- Opening Delimiter -

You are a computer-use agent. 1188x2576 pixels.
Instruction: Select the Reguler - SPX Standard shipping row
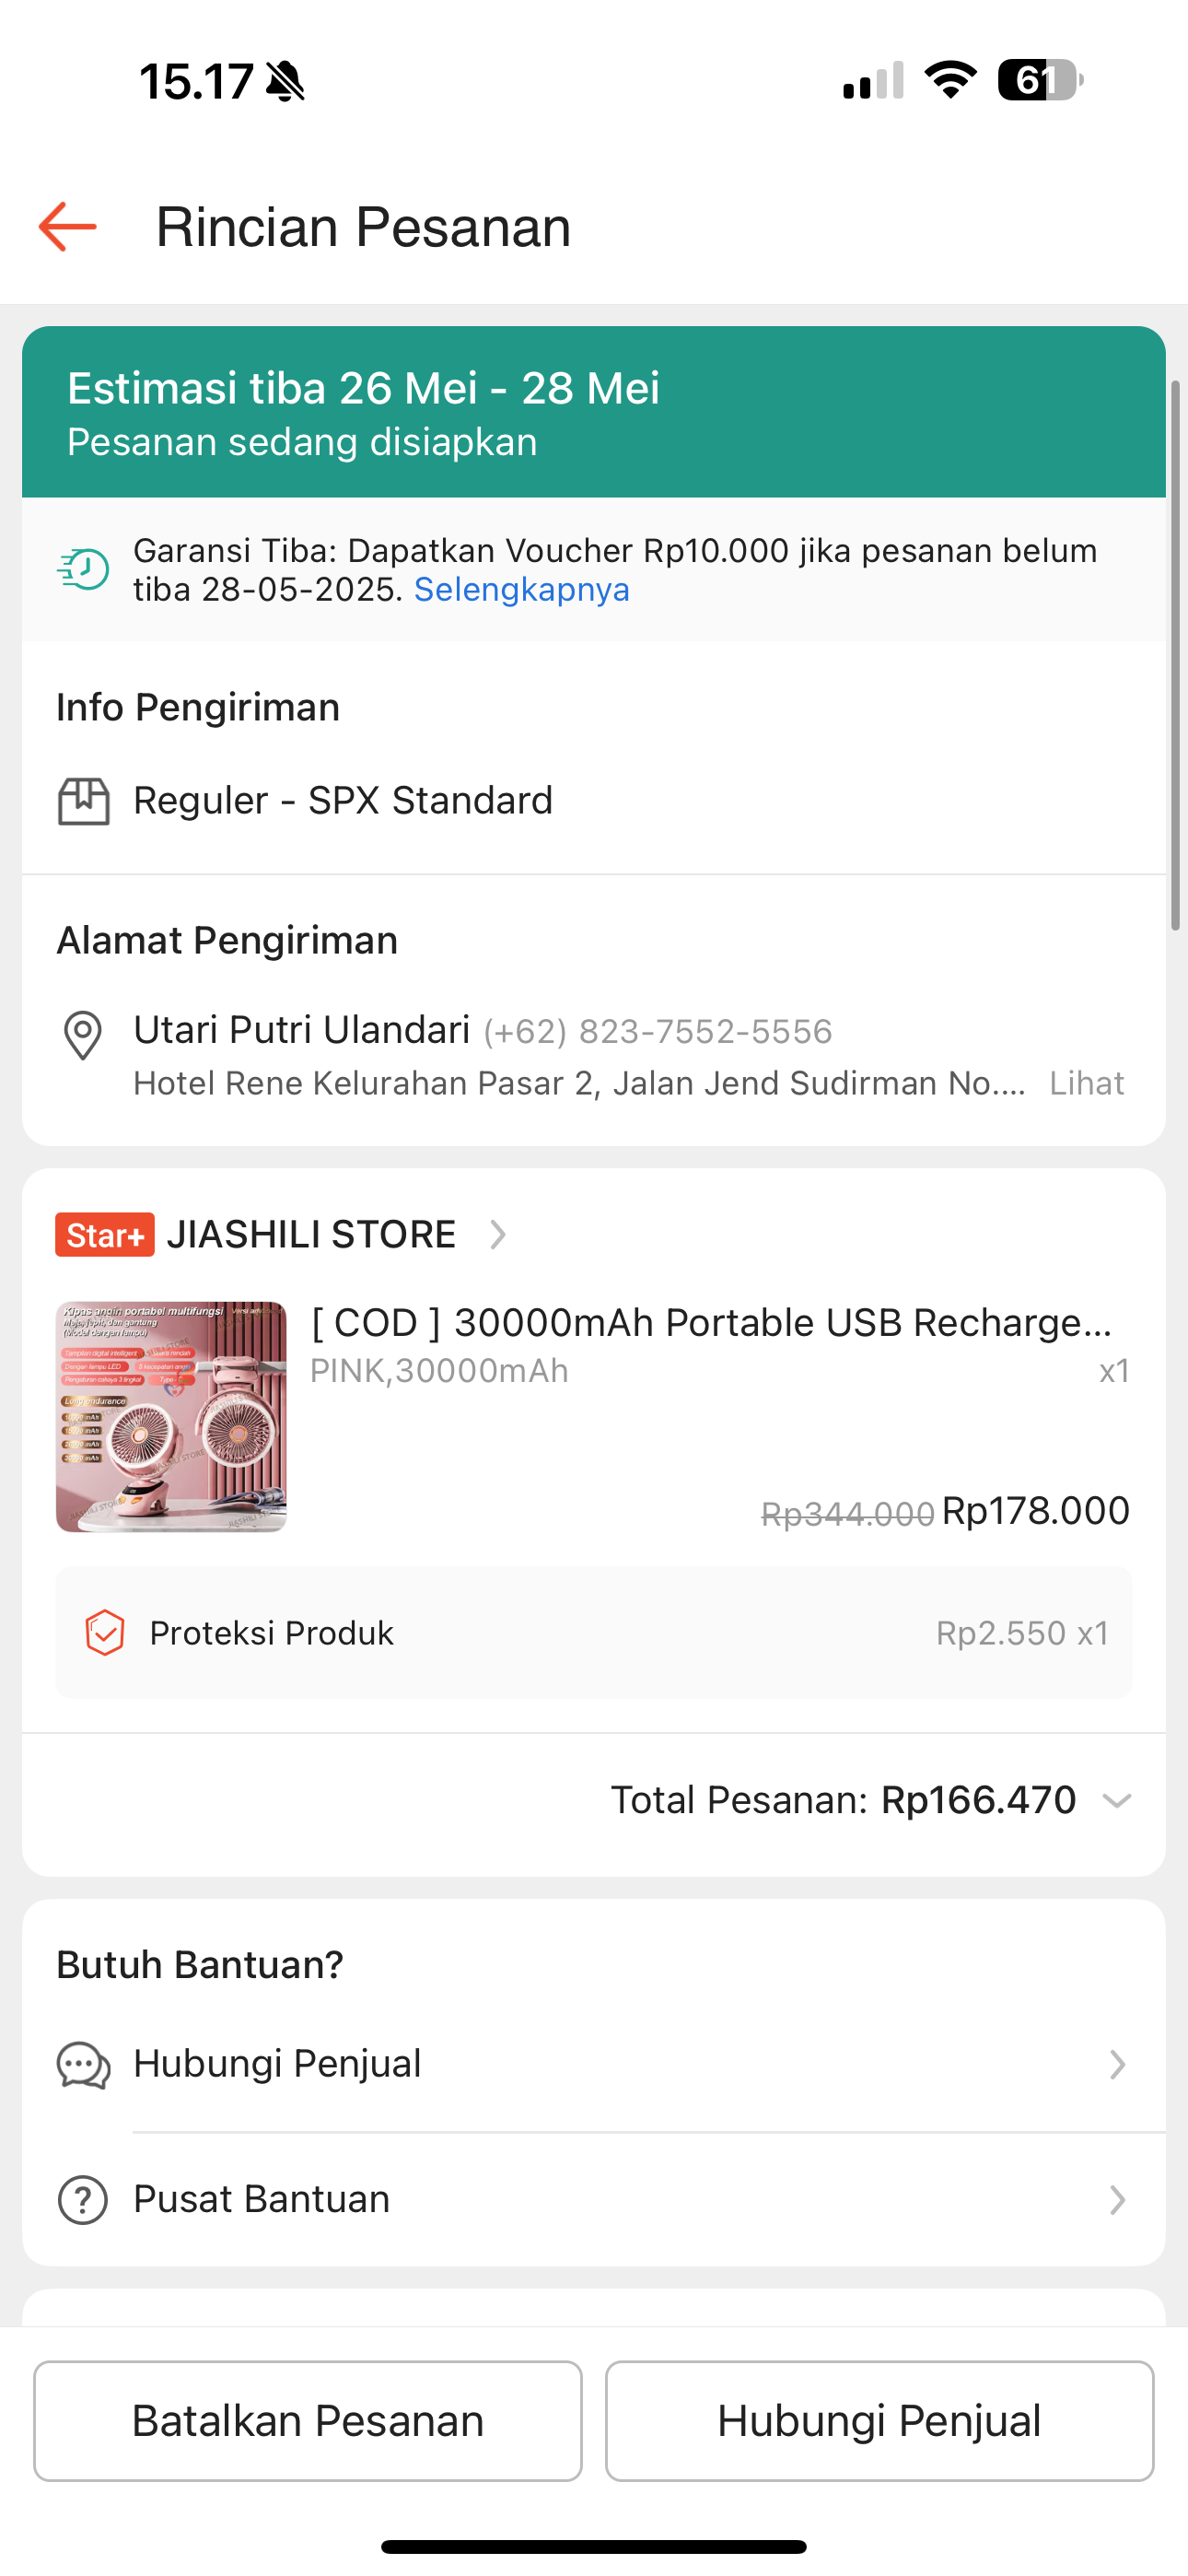[343, 801]
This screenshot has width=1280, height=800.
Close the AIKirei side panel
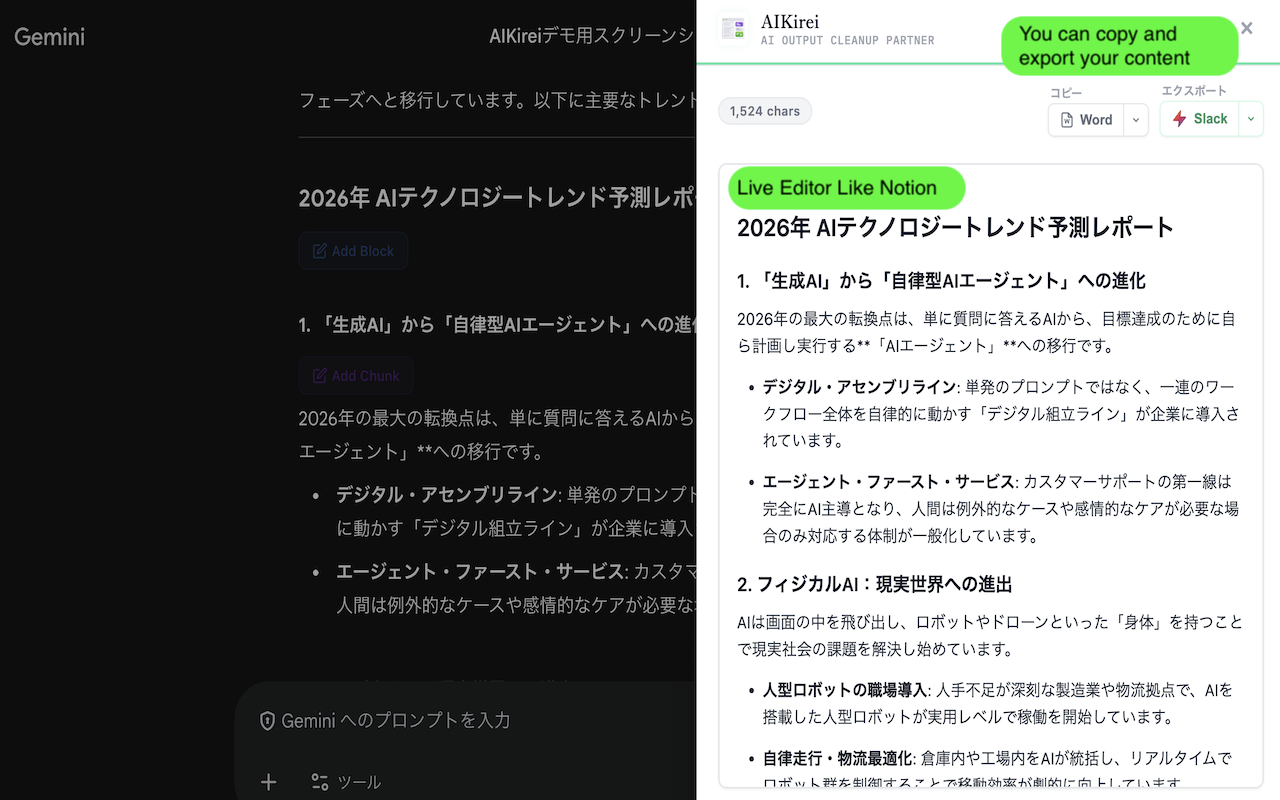tap(1246, 28)
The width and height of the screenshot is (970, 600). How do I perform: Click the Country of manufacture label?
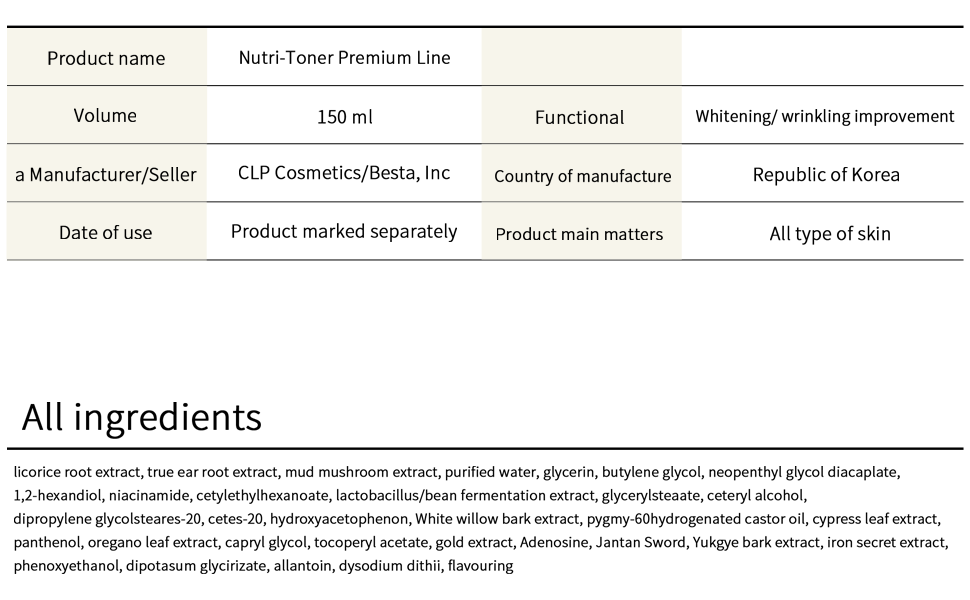pyautogui.click(x=582, y=176)
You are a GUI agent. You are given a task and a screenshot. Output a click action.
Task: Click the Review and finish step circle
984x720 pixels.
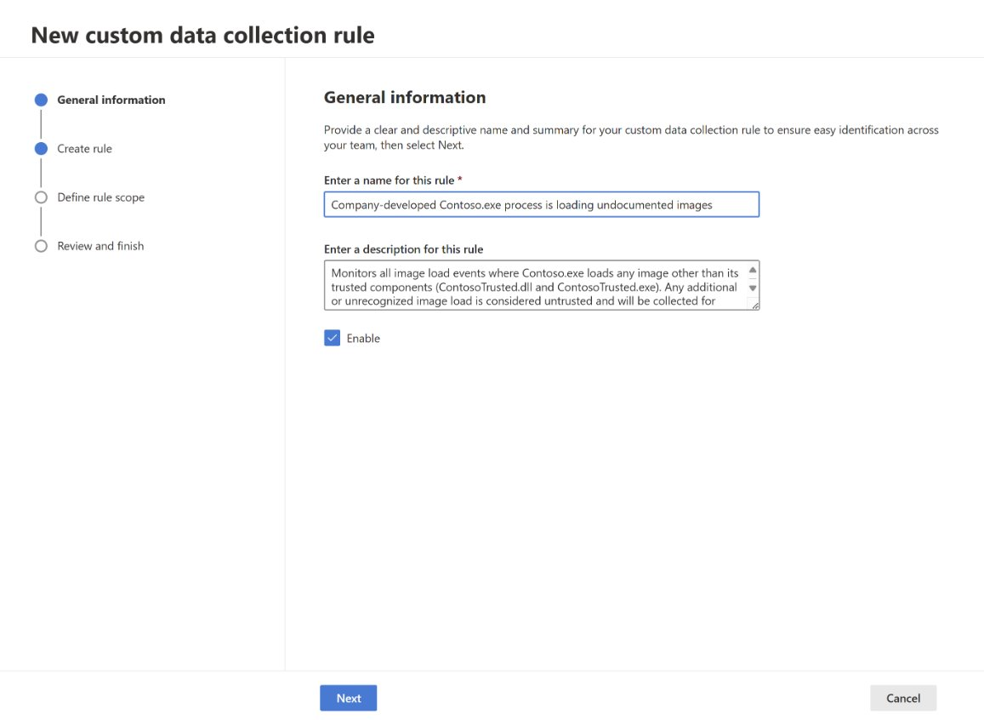pos(41,246)
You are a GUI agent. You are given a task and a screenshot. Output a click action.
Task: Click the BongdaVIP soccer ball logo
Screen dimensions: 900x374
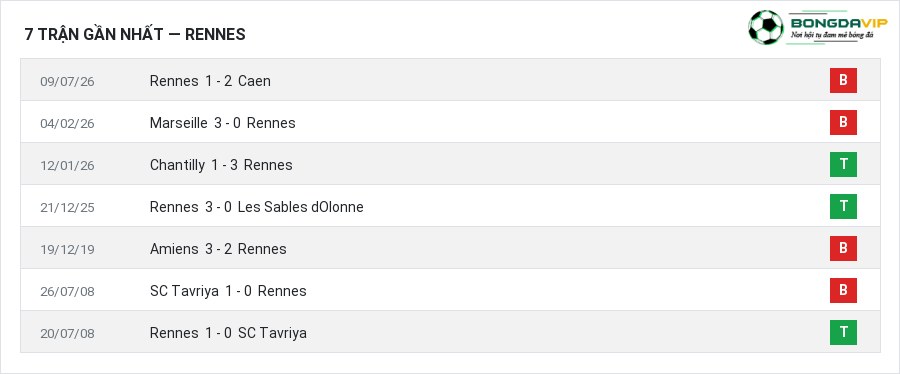(766, 28)
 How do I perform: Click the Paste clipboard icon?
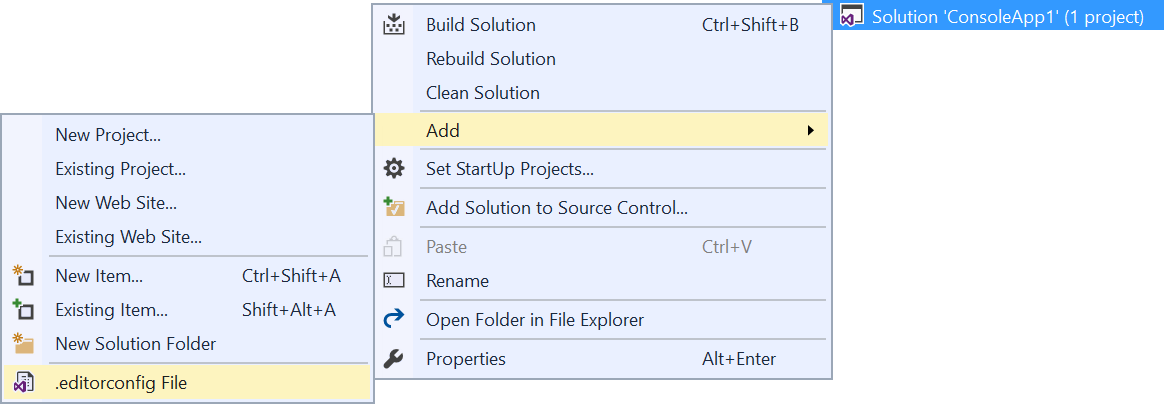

- Closing Delimiter -

- **Directions for this task**:
Output each record above exactly as it stands, excluding all pictures.

- **Task answer**:
You are a computer-use agent. 1188x2576 pixels.
Instruction: Select the Reguler - SPX Standard shipping row
[343, 801]
This screenshot has width=1280, height=800.
Close the AIKirei side panel
tap(1246, 28)
The width and height of the screenshot is (970, 600). How do I perform: Click the Country of manufacture label?
pyautogui.click(x=582, y=176)
You are a GUI agent. You are given a task and a screenshot. Output a click action.
Task: Click the Review and finish step circle
984x720 pixels.
pos(41,246)
You are a GUI agent. You are given a task and a screenshot. Output a click action.
Task: Click the BongdaVIP soccer ball logo
Screen dimensions: 900x374
(766, 28)
 How do I perform: Click the Paste clipboard icon?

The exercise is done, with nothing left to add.